> **GIVEN TASK**
Output the lines from the line with "This screenshot has height=478, width=850." to the line with "point(790,147)", unchanged.

> **LISTED RECORDS**

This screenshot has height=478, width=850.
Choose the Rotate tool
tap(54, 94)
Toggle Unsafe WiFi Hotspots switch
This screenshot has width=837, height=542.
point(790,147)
---
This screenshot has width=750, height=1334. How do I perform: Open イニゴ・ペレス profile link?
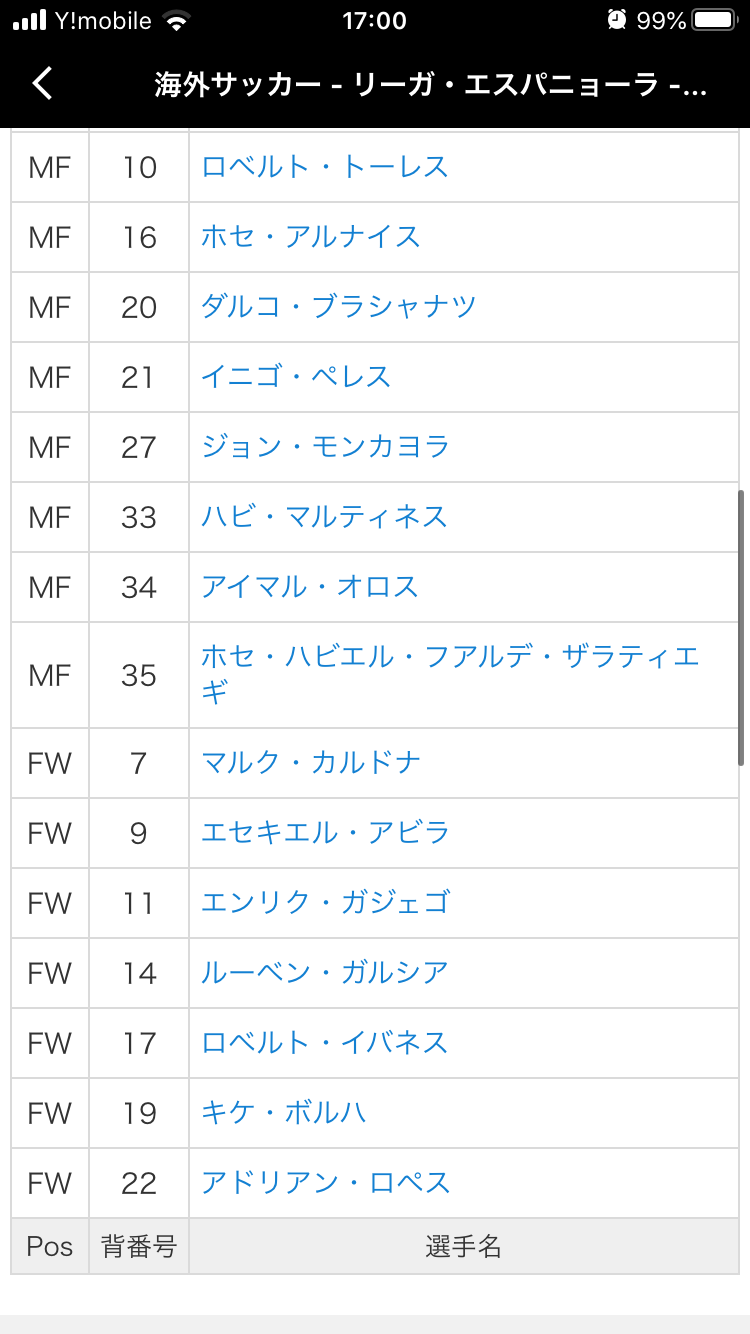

> **ANSWER FOR THE TASK**
This screenshot has height=478, width=850.
Choose the Rotate tool
tap(54, 94)
Toggle Unsafe WiFi Hotspots switch
This screenshot has width=837, height=542.
point(790,147)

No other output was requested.